*What is required*
Rewrite the records, replacing "How do I perform" with "How can I do" and leaving everything else unchanged.
※ ※ ※
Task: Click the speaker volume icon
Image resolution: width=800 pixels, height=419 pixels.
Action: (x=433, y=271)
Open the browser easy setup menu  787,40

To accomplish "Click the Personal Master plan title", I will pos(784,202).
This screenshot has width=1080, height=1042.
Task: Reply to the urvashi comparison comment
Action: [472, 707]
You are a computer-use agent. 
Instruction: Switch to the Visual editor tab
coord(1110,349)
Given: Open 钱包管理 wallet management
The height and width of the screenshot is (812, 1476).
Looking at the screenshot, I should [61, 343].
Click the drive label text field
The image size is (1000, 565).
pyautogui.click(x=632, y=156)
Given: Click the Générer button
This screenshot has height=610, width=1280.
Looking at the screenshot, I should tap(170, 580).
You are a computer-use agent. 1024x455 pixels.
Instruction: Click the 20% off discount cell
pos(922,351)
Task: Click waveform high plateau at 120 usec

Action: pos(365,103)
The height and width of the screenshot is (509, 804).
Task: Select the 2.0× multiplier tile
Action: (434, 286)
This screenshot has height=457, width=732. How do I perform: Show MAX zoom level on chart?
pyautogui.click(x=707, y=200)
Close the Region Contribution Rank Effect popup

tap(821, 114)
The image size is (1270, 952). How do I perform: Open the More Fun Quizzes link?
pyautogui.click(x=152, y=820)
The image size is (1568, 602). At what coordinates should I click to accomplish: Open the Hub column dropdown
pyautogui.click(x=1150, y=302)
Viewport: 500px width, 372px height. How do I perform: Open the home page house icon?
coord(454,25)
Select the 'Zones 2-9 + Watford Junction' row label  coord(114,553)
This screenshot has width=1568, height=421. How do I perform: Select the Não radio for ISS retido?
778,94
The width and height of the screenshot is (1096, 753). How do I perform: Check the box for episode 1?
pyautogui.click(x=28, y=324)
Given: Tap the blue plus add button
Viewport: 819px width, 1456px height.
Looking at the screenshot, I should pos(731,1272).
※ ※ ※
*The answer*
Task: Click the speaker volume icon
Image resolution: width=800 pixels, height=419 pixels.
Action: (x=433, y=271)
Open the browser easy setup menu  787,40

To accomplish "Click the Personal Master plan title", I will pos(784,202).
This screenshot has width=1080, height=1042.
Task: Reply to the urvashi comparison comment
Action: [472, 707]
You are a computer-use agent. 
Instruction: Switch to the Visual editor tab
coord(1110,349)
Given: Open 钱包管理 wallet management
The height and width of the screenshot is (812, 1476).
Looking at the screenshot, I should [61, 343].
Click the drive label text field
The image size is (1000, 565).
pyautogui.click(x=632, y=156)
Given: Click the Générer button
This screenshot has height=610, width=1280.
Looking at the screenshot, I should tap(170, 580).
You are a computer-use agent. 1024x455 pixels.
Instruction: Click the 20% off discount cell
pos(922,351)
Task: Click waveform high plateau at 120 usec

Action: pos(365,103)
The height and width of the screenshot is (509, 804).
Task: Select the 2.0× multiplier tile
Action: (434, 286)
This screenshot has height=457, width=732. How can I do: Show MAX zoom level on chart?
pyautogui.click(x=707, y=200)
Close the Region Contribution Rank Effect popup

tap(821, 114)
The image size is (1270, 952). How can I do: Open the More Fun Quizzes link?
pyautogui.click(x=152, y=820)
The image size is (1568, 602). At what coordinates should I click to accomplish: Open the Hub column dropdown
pyautogui.click(x=1150, y=302)
Viewport: 500px width, 372px height. How can I do: Open the home page house icon?
coord(454,25)
Select the 'Zones 2-9 + Watford Junction' row label  coord(114,553)
This screenshot has width=1568, height=421. How can I do: Select the Não radio for ISS retido?
778,94
The width and height of the screenshot is (1096, 753). How can I do: Check the box for episode 1?
pyautogui.click(x=28, y=324)
Given: Tap the blue plus add button
Viewport: 819px width, 1456px height.
Looking at the screenshot, I should pos(731,1272).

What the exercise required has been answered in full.